Democrats in the U.S. Senate who face the prospects of tough re-election battles in 2014 are finally taking a position on the bill to ban late-term abortions after five months of pregnancy. They are opposing the measure — putting them at odds with a majority of Americans who support it.

As John McCormack from the Weekly Standard reports:

While walking between meetings and votes on July 16 and July 18 in the Capitol, the four red-state Democratic senators seeking reelection in 2014 commented on the proposed national late-term abortion limit for the first time, to The Weekly Standard. Both Kay Hagan of North Carolina and Mark Begich of Alaska said they would vote against the House bill if it comes up for a vote in the Senate.

“I always wait to see legislation, to see exactly what it says, but I would oppose that,” Hagan told me. “Yes,” Begich replied when asked if he’d vote against the bill banning late-term abortions except in the cases of rape, incest, or when a health problem endangers the mother’s life. “I’m pro-choice,” he said.

But Mark Pryor of Arkansas and Mary Landrieu of Louisiana, two Democrats who voted for the 2003 partial-birth abortion ban, said they didn’t know how they would vote. “I’ll have to look at it. I haven’t focused on it,” Pryor told me.

“I’m going to look at it. I’ve voted to end late-term abortions,” Landrieu said, referring to her vote for the partial-birth abortion ban.

“I do support, you know, the current constitutional outline which provides for decisions to be made which are very private in, you know, the early stages of pregnancy,” Landrieu continued. “So I’m going to have to look at that bill and make a decision. I’ve opposed late-term abortion, but 20 weeks is midterm.”

Self-identified pro-life Democratic senators Bob Casey of Pennsylvania and Joe Donnelly of Indiana didn’t say how they’d vote. North Dakota senator Heidi Heitkamp said during the 2012 campaign that she believes “late-term abortions should be illegal except when necessary to save the life of the mother,” but she too declined to take a position on the House bill.
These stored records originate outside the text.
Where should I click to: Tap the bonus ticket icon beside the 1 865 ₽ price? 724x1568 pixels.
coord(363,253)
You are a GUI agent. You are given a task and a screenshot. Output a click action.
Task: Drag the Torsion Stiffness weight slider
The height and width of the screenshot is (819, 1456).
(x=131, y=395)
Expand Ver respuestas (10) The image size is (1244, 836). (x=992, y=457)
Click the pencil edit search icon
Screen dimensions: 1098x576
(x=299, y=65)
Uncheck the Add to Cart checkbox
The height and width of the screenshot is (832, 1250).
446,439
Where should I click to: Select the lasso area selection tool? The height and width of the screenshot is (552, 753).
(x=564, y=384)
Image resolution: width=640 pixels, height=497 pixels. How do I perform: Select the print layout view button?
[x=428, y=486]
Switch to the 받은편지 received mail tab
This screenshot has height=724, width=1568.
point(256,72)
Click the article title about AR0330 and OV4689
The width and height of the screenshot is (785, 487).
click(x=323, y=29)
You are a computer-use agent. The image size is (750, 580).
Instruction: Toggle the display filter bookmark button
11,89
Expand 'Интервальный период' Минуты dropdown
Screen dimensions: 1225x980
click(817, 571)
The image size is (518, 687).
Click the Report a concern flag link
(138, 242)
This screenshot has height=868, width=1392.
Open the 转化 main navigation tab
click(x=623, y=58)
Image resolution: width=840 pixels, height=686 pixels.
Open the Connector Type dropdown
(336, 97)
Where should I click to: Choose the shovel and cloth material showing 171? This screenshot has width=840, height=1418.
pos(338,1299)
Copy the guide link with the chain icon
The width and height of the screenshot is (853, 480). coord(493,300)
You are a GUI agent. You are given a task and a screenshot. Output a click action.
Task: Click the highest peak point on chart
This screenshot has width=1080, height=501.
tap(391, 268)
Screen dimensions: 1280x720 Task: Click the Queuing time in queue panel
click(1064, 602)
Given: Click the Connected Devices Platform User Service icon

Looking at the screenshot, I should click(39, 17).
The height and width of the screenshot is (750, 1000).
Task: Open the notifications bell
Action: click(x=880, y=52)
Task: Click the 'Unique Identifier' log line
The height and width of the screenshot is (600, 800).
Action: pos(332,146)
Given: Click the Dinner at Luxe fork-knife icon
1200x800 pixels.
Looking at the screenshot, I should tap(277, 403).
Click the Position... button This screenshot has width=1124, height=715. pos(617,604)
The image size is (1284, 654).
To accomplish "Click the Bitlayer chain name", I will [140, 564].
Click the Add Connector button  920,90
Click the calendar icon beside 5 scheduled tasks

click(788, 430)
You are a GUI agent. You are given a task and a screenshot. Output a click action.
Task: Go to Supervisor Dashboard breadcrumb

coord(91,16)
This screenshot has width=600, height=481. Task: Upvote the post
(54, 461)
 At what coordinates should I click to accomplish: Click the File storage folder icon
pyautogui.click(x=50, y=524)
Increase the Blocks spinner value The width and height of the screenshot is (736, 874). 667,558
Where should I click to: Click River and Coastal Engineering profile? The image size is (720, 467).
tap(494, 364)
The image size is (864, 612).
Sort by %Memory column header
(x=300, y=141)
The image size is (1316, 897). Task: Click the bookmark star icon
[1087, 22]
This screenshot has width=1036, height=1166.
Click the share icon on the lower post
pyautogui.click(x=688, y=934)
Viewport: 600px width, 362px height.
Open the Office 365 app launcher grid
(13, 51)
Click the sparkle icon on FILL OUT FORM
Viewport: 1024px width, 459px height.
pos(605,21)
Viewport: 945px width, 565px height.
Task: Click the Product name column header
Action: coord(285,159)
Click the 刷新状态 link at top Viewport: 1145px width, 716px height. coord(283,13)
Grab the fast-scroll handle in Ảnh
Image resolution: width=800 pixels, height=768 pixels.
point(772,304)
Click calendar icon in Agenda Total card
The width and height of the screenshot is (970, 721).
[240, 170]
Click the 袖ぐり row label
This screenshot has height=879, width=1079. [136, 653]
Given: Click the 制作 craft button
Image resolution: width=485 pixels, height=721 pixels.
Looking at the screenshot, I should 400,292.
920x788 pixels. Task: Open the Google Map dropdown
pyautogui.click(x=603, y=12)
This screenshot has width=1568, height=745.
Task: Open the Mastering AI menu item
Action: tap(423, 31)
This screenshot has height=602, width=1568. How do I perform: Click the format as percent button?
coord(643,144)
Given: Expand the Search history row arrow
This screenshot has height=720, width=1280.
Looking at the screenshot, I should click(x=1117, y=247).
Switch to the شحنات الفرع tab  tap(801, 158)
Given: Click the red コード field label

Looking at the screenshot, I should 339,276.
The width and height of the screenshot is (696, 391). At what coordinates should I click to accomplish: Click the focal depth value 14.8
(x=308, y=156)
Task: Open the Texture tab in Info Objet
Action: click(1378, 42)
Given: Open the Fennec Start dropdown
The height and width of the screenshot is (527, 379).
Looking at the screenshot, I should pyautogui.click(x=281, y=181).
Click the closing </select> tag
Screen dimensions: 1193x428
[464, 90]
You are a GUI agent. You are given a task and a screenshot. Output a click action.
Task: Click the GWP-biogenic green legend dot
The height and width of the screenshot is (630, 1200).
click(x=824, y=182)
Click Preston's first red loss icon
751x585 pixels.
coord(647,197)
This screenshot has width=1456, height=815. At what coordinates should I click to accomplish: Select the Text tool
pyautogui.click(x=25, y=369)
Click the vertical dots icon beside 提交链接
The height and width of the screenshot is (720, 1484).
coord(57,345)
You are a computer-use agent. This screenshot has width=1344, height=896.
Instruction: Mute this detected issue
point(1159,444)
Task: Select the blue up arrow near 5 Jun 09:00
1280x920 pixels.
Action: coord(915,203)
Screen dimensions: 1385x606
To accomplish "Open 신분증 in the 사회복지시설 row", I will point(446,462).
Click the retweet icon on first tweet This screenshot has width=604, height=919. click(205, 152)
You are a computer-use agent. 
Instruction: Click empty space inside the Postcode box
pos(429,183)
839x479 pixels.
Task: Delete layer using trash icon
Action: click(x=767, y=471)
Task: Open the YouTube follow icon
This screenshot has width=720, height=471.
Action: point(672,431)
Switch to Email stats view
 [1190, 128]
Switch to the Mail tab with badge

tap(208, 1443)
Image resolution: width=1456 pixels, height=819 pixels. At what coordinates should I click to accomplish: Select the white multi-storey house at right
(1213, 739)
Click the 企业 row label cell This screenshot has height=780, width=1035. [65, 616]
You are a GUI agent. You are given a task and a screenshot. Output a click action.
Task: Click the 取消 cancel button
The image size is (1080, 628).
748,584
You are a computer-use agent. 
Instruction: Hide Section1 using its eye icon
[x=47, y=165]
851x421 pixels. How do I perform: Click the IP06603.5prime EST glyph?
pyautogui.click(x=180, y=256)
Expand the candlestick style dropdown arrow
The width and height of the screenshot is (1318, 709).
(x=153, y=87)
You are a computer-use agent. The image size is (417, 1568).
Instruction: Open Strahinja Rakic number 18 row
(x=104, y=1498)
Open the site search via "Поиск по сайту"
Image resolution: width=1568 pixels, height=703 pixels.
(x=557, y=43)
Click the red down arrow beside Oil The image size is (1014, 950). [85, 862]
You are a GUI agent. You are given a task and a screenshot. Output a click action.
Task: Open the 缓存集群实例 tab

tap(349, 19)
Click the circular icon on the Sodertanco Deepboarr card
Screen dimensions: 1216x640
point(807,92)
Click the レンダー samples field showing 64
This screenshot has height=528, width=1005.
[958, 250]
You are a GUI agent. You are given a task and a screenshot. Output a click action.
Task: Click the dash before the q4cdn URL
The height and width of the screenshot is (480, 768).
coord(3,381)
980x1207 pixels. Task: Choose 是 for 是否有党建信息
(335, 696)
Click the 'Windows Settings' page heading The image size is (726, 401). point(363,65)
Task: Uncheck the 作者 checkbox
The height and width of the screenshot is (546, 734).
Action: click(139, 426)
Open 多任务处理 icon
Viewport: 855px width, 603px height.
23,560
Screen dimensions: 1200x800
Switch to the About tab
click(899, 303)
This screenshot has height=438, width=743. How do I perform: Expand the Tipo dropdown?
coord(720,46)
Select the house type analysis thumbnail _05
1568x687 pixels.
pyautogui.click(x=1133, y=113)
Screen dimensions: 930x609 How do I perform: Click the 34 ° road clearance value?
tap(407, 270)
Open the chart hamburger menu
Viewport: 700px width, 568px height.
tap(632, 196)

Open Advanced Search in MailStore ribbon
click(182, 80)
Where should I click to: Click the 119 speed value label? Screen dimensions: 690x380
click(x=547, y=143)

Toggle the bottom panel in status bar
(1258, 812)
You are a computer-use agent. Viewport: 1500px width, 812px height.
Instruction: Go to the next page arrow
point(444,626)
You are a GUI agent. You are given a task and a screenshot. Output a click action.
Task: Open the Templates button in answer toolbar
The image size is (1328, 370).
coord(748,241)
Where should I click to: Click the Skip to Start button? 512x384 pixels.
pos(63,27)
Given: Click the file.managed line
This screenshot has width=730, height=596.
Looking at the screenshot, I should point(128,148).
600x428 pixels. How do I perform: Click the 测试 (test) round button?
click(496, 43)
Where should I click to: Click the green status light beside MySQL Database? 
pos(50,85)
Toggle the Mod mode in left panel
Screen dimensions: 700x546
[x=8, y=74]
Senate Democratic leaders have sent conflicting messages about whether they will allow a vote on a late-term abortion bill, and a Senate version of the House bill hasn’t been introduced yet. But if it does come up for a vote, it will force senators like Pryor and Landrieu to make a tough choice: Vote “yes” and anger the most powerful Democratic interest group or vote “no” and put themselves at odds with a clear majority of voters.

These Democrats could be putting their political futures in jeopardy — since polling data shows not only Americans support the 20-week abortion ban but they support it at a very high clip.

A new Washington Post poll shows Americans support a late-term abortion ban prohibiting abortions after 20 weeks of pregnancy by a margin of 56 to 27 percent.  Just 27 percent of those polled by the newspaper say they oppose banning late-term abortions — a position taken by President Barack Obama and Planned Parenthood and these Democrats.

The Washington Post poll results mirror the results of a Huffington Post poll this month.



The new poll conducted for the liberal Huffington Post find Americans support the ban on late-term abortions starting at 20-weeks of pregnancy by almost a 2-1 margin.

“By a margin of 59 percent to 30 percent, respondents to the new poll said they would favor a federal law banning abortion after 20 weeks of pregnancy,” HuffPo reported about its poll.

A recent national poll by The Polling Company found that, after being informed that there is scientific evidence that unborn children are capable of feeling pain at least by 20 weeks, 64% would support a law banning abortion after 20 weeks, unless the mother’s life was in danger.   Only 30% said they would oppose such a law.

A National Journal poll also found more Americans supporting the 20-week abortion ban than opposing it.